# Smart TV Help (Vudu App)



## joeltt1 (Apr 28, 2008)

Hello,

I have a several year old Samsung 60" Smart TV that I've streamed content on through the Smart TV "program", screen, whatever you want to call it; HBO GO, AMC, etc. I have all my Ultraviolet and Disney/Marvel content streamed through a service called "Vudu". It's decent on mobile platforms, and I've never had any issues in those mediums or streaming movies online (PC) from Vudu itself.

My Smart TV has the Vudu "app" loaded on it, and from what I can tell both my Smart TV OS and the Vudu app are both up to date. Whenever I load up the app and try to stream a movie, it will start to play it on either 1080p (Vudu calls it "HDX") or 720p, then like clockwork after 5 seconds or so, it instantly stops playback, popping up a "Thank you for finishing this movie, rate me" screen, then back to the root screen.

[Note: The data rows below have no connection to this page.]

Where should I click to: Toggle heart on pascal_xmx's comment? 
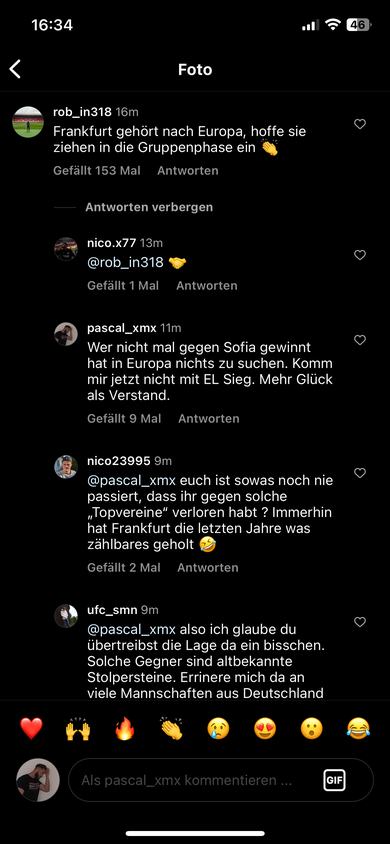[x=360, y=340]
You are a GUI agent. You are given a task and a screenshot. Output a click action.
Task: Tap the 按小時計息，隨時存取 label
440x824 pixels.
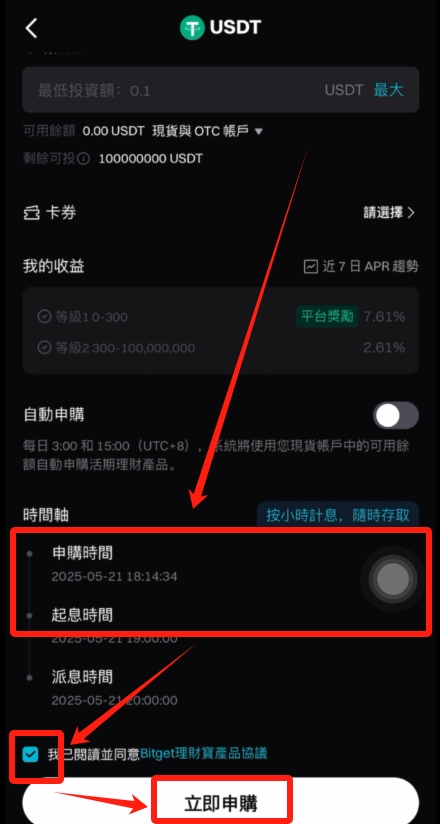pyautogui.click(x=337, y=514)
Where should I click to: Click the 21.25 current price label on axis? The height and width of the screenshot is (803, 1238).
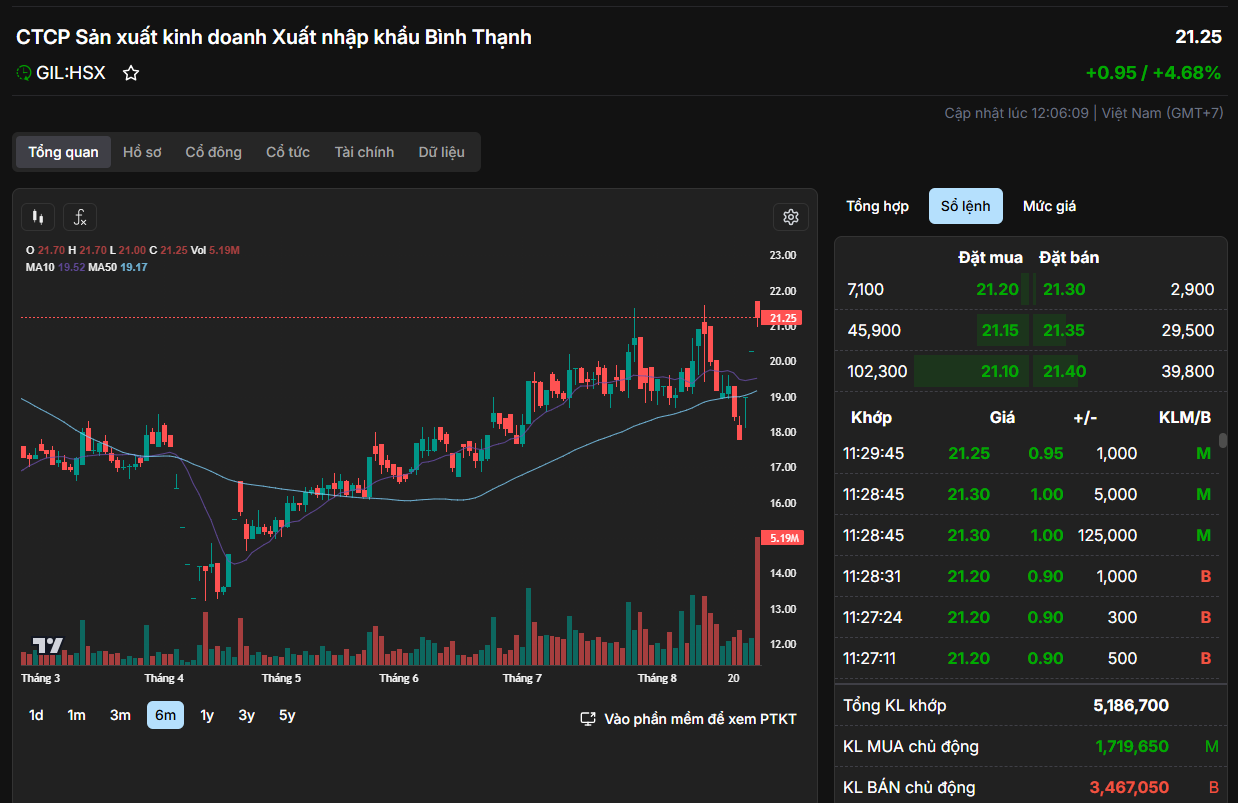tap(781, 318)
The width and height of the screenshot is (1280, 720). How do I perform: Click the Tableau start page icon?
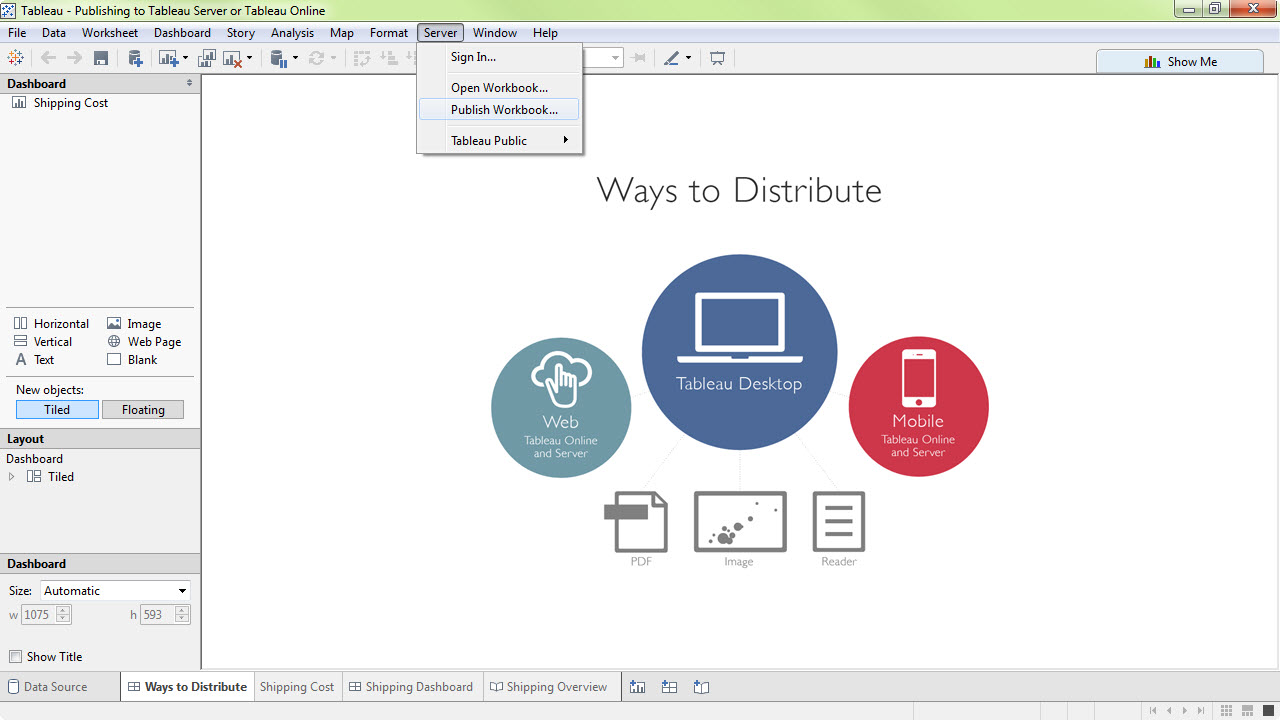16,58
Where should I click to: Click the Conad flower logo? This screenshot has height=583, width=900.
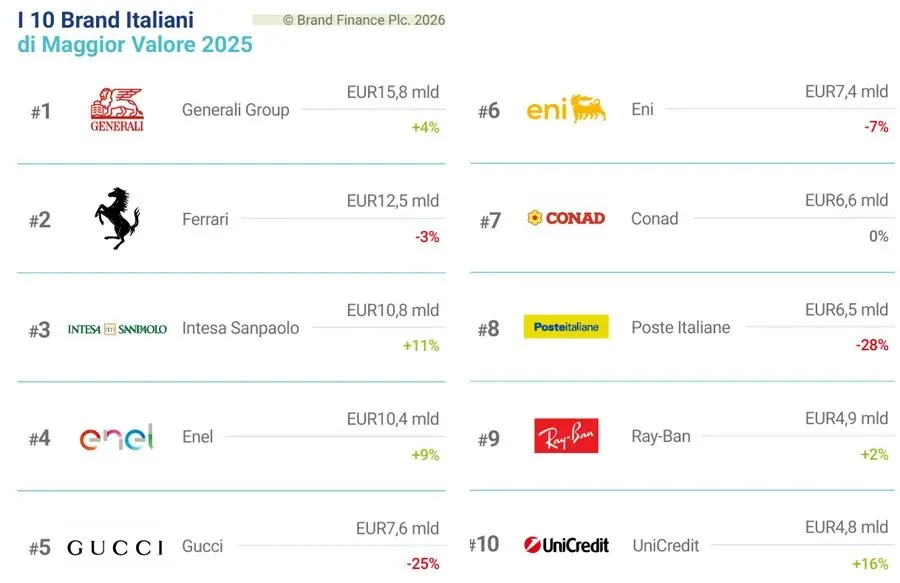click(x=566, y=218)
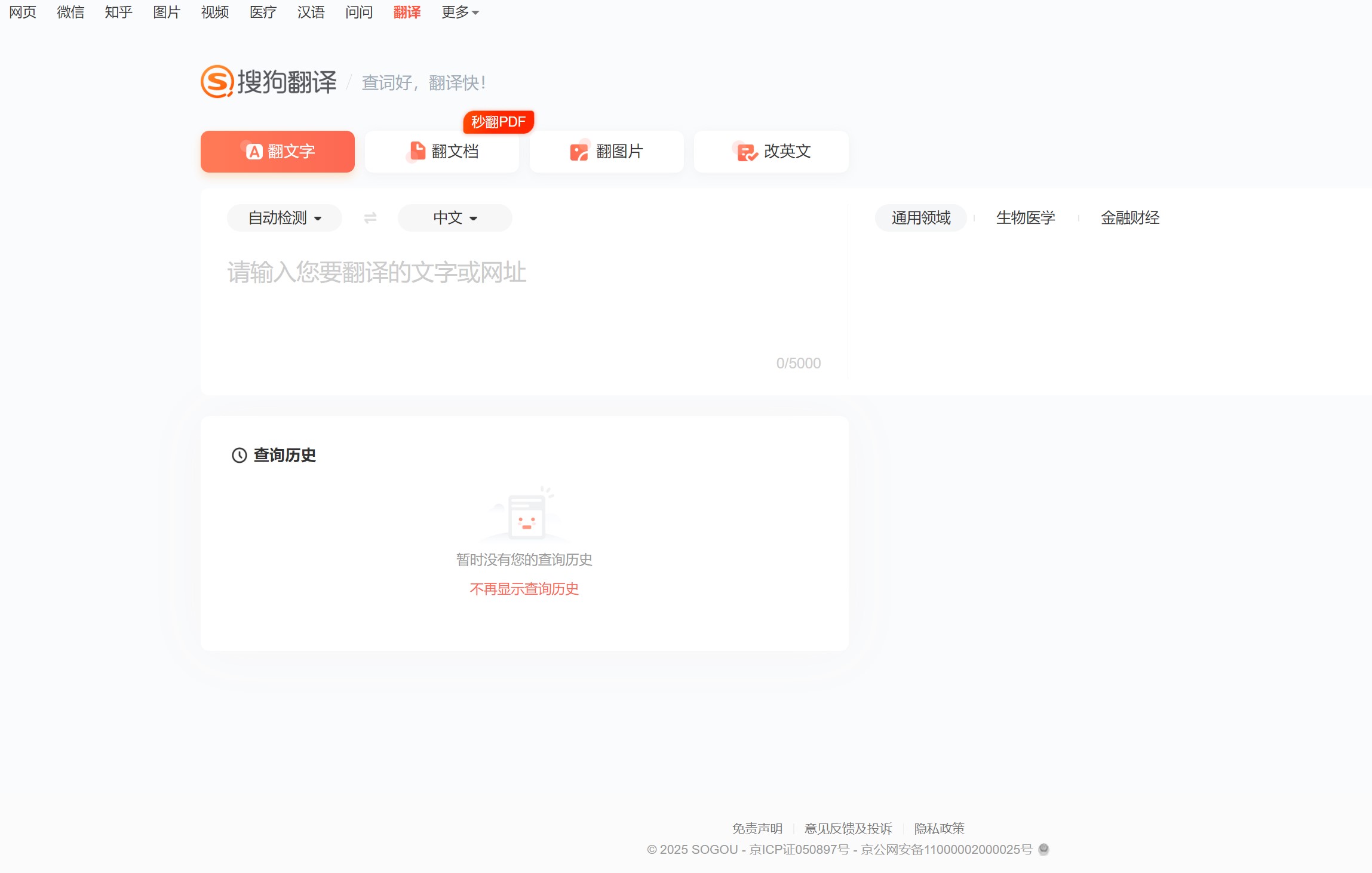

This is a screen I would typically see pop up after FINISHING a movie, not interrupting and stopping the playback altogether. 

Its annoying, can't play any movies on this service, haven't been able to find this issue on this service anywhere else...Any thoughts?


----------



## Corday (Mar 3, 2010)

Ask your question directly to Vudu via Email: https://support.vudu.com/?supportPage=answers/list


----------